The particular conclusions for which she argues about the inter-relationship of dogmatic developments and political (including gender-political) pressures in the third and fourth centuries inevitably share the common fragility of all historical and literary judgement, though they will rightly send many readers back to the Patristic texts with a renewed sense of excitement. This is so especially in the case of her subtle comparative analysis of the place of desire and the nature of gender in Augustine and Gregory of Nyssa. Similar intrinsic limitations apply to social scientific findings, whilst perhaps not all will be equally convinced by Coakley's bold plea for the acceptance of at least partly non-rational responses to works of art as bona fide theological raw materials.
Coakley's fundamental conviction, however, that the spiritual, doctrinal and moral should be brought together into a kind of methodological perichoresis, in which dogmatic precision, sought and purified in prayer, becomes, at least potentially, a source of healing and peace, not least from the wounds of fallen sexuality, is a proposal that might be expected to find theoretical acceptance from many vantage points along the Christian spectrum. Secular interlocutors, too, who do not labour under undue prejudice about the role of religion in the academy and public square, might be given pause by Coakley's sketch of the expansion, rather than the denial, of rationality that her theological vision enables, and by the suggestion that, in its chastening of the idolatrous pretensions of human knowledge, the practice of contemplation allows the praying subject to be truly open to the other in a way for which entirely this-worldly post-enlightenment anthropologies might struggle to make room.

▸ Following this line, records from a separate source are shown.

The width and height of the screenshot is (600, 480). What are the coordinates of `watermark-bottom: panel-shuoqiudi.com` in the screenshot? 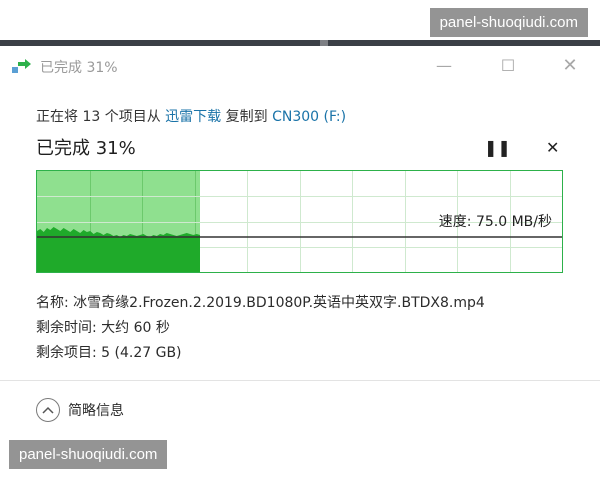 It's located at (88, 454).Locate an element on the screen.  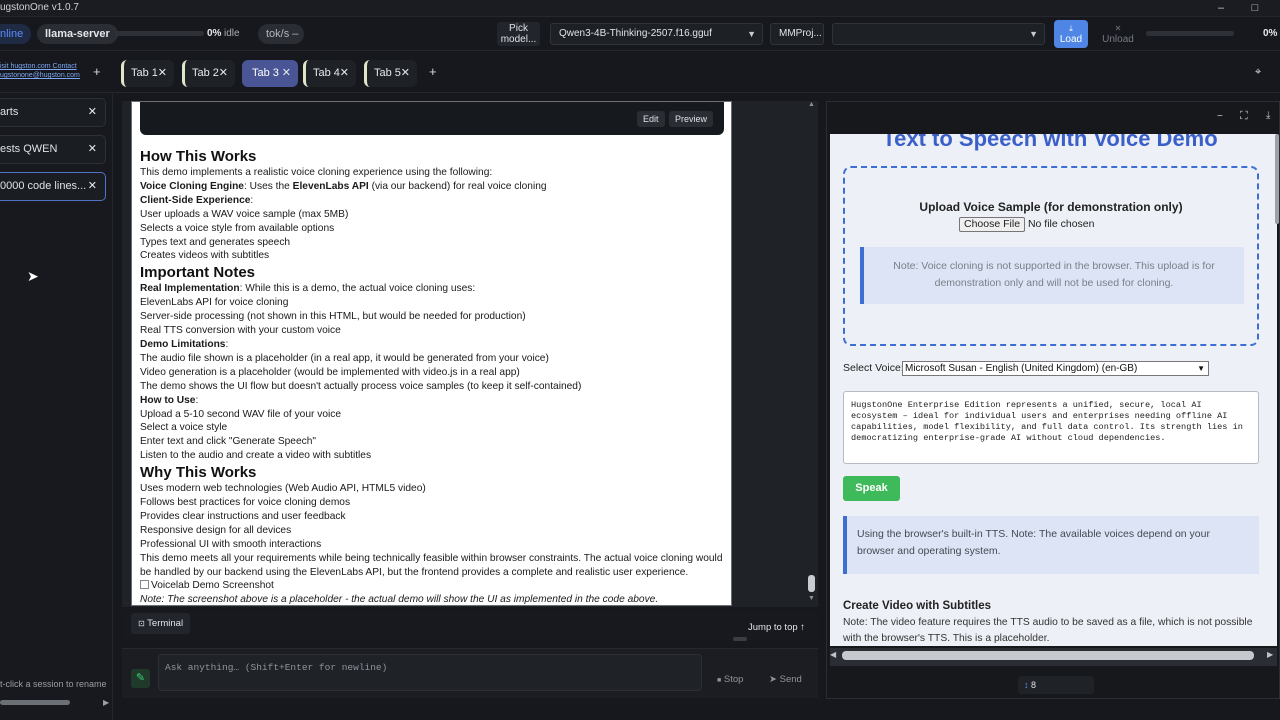
sort-icon: ↕ is located at coordinates (1026, 685).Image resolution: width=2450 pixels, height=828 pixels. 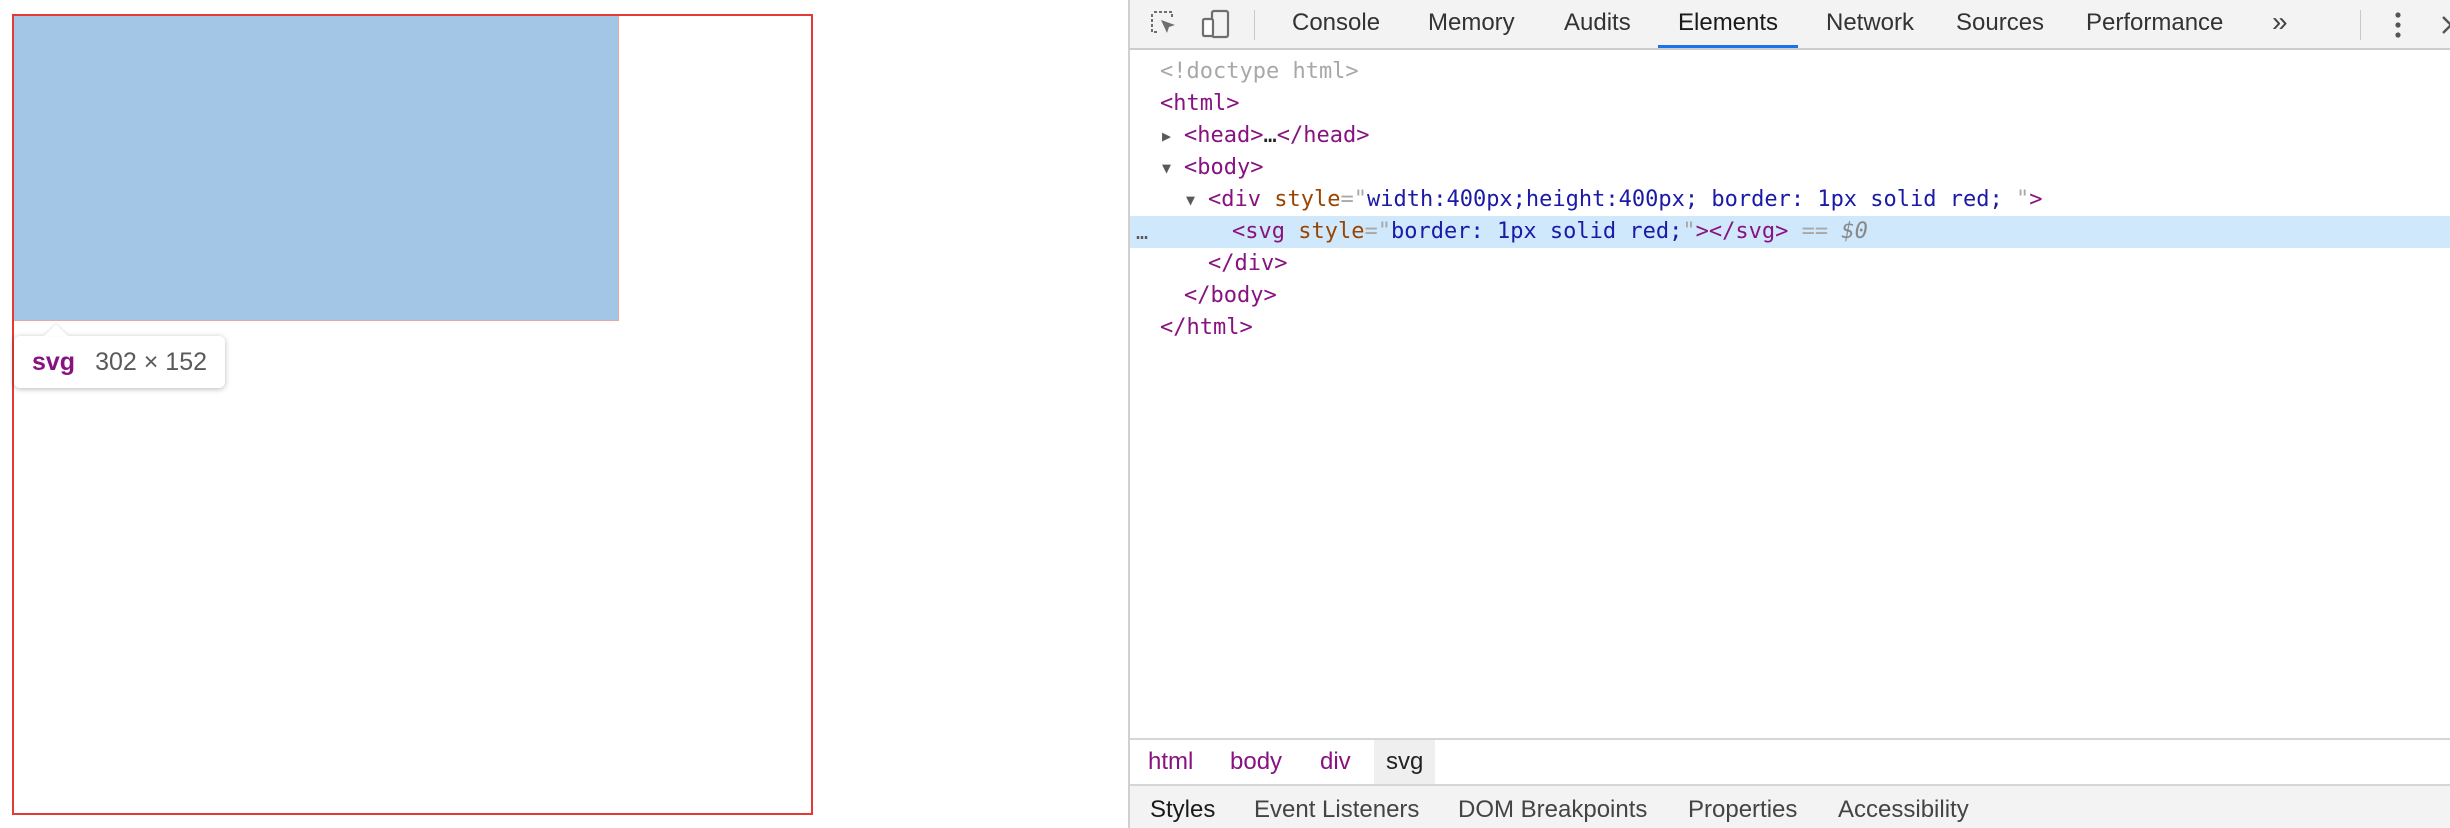 I want to click on tooltip-dimensions: 302 × 152, so click(x=152, y=362).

This is an extraordinarily rich book, then, raising as many questions as it answers, perhaps particularly for the Catholic commentator. In the first place, Coakley's ‘incorporative’ pneumatology, according to which the Spirit catches us up into the life of an ‘expanded’ Christ, opens the way for a potentially refreshing renewed emphasis on the Mystical Body, which might do much to revivify contemporary Catholic ecclesiology. Her insistence that such incorporation is inevitably into the Christ of Gethsemane and Golgotha immediately draws the sting of the triumphalism which has sometimes – perhaps somewhat lazily - been assumed necessarily to attend this model of the Church. Secondly, however, there seems one curious absence from Coakley's sensitive and provocative account of the relationship between human sexual desire and its divine archetype. Perhaps due to understandable nervousness about apparent capitulation to stereotypical accounts of feminine spirituality, there is notably little reflection here on how the human experience of parenting and being parented might be rooted in, and give us language to speak of, the reality of God as Trinity. In such a theologically fecund work, that seems a surprising omission.